##### Text provided

Mangan surpasses the anti-Semites

Dennis Mangan writes:

Why Auster Spends So Much Time and Energy Attacking Alt Right

Actually, I don’t really know, I was just wondering. I did get a hoot out of this:

This is the amoral tribalism that dominates the thinking of the paleocon/HBD faction, and renders them incapable of offering anything of useful in the political and cultural sphere, because people who reduce all human values to the genetic and the tribal cannot build or defend a civilized social order. As I have been saying for the last twenty years, the neocons reduce truth to abstract universalist ideas; the paleocons/HBD’ers reduce truth to tribes and genes; both visions are false.

And Auster reduces everything to what’s good for his tribe, which he would I’m sure denote moral tribalism.

[LA replies: It is of course a mantra on the anti-Semitic right that I am a Jewish fifth columnist secretly seeking Jewish supremacy over white gentiles and the destruction of the white race. However, I’ve never seen one these anti-Semites go as far as Mangan has done and state categorically that I reduce everything to what is good for the Jews. In hooting at my analysis of paleocon/HBD tribalist reductionism while simultaneouly trying to adopt it and turn it against me, Mangan spectacularly confirms its truth. He takes into his purview nothing less than every topic I’ve ever addressed, and finds, in everything I’ve written, nothing but an agenda to help the Jews. What will he say to people who point out that stark raving lunacy of this? That they’ve misunderstood him? They they are misrepresenting him? That he didn’t really mean it? And by the way, have you noticed how almost all of Mangan’s attacks on me consist of taking something I’ve said, reversing its terms, and using it against me? It’s as though he’s incapable of generating any thoughts of his own. I sincerely grieve that I have caused, however inadvertently, the transformation a once amiable and intelligent blogger into a maniac.]

Oh, by the way, given Auster’s tirade here against Mel Gibson and his defenders, I wonder whether Auster would care to describe the difference between the treatment given Gibson versus that given Roman Polanski; since he’s defended Polanski in the past, maybe he’s got some insight.

##########
##### Data records

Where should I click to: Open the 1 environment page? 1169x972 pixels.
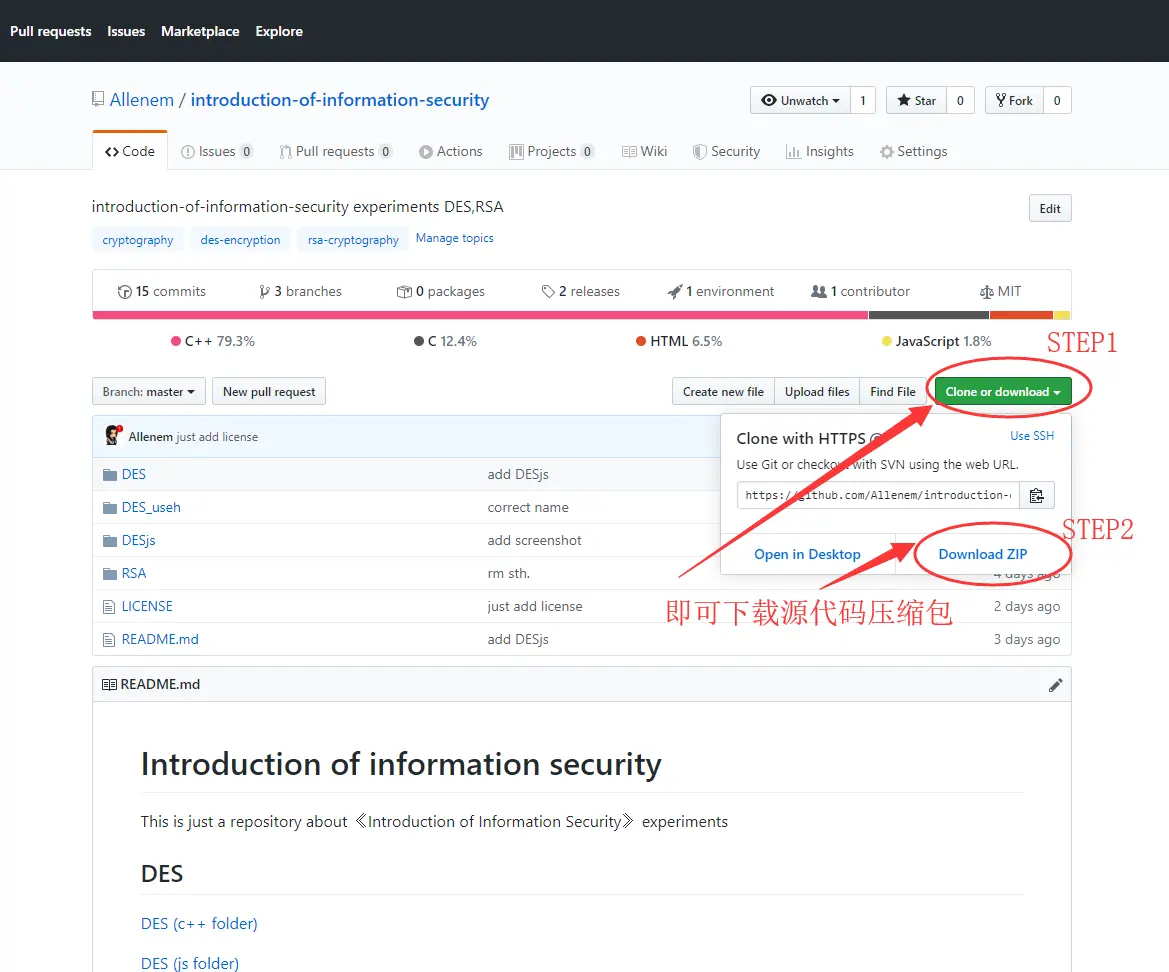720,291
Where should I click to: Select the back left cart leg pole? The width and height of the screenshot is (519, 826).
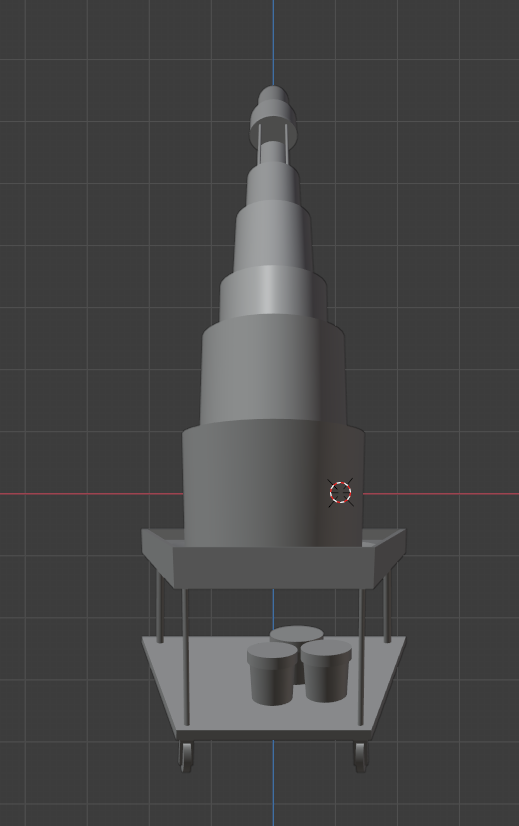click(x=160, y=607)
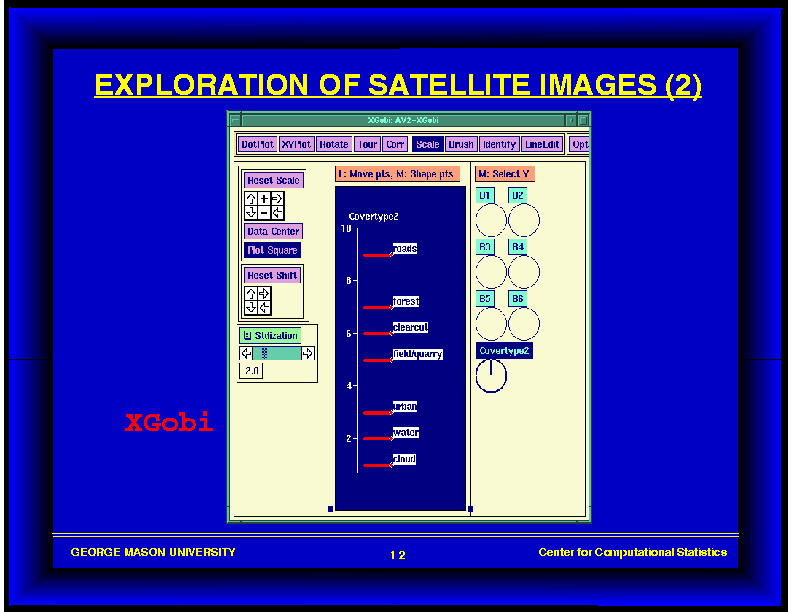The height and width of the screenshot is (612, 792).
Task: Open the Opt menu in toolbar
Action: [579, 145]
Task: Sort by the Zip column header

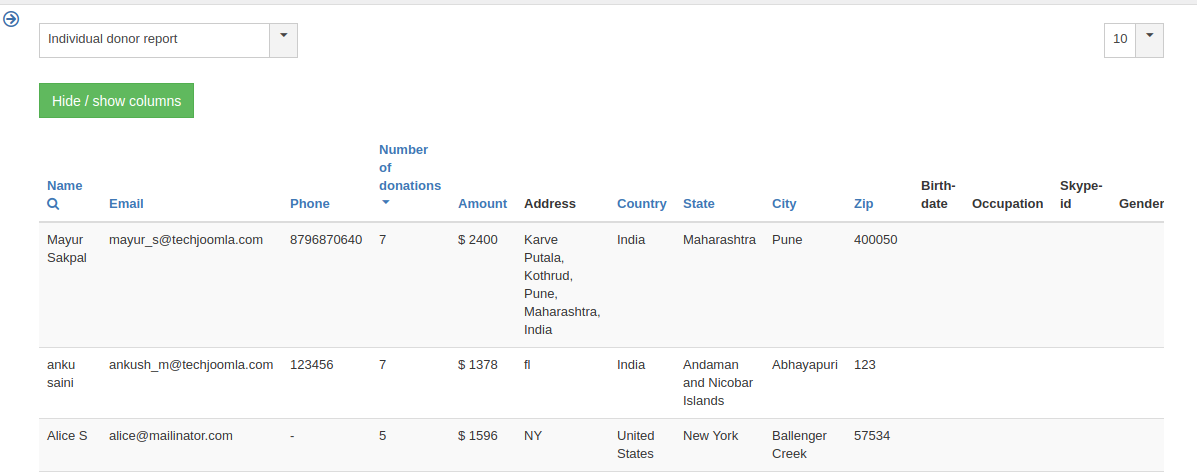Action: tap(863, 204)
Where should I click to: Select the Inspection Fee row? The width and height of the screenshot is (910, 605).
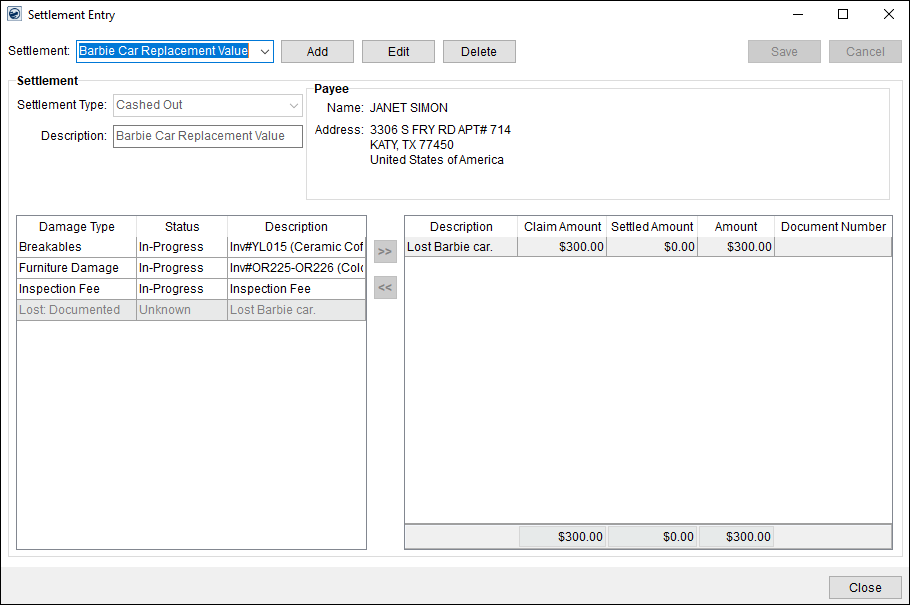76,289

##########

> Assignment
Extend the blog post on Dennis Mangan's criticism of Auster, starting right after its final sentence about Mel Gibson and Roman Polanski.

> Result for this task
[LA replies: This is a total lie. When Polanski was arrested last year, I, not knowing the specifics of the charges against him and of the history of the case, initially wrote that I thought it was an overreach of the law and of the statute of limitations to arrest a man 30 years after a crime in another country, and I took that position in response to several commenters who strongly differed with me. What I learned from the commenters and from reading up on the case led me within a couple of hours of the original posting to state that my initial, ill-informed comments—which I described as a “fiasco”—had been incorrect. If such a non-event as my supposed “defense” of Polanski could be seen by the anti-Semites as the burning proof that I am a “loyalty to the Jews above all else” Jewish loyalist or a Jewish agent who supports Jewish criminals because they are Jewish, what does that tell us about the other supposed Jewish outrages about which the anti-Semites endlessly obsess? Furthermore, why would anyone, other than a pathological anti-Semite, assume that the reason I initially protested the arrest of Polanski had anything to do with his being Jewish?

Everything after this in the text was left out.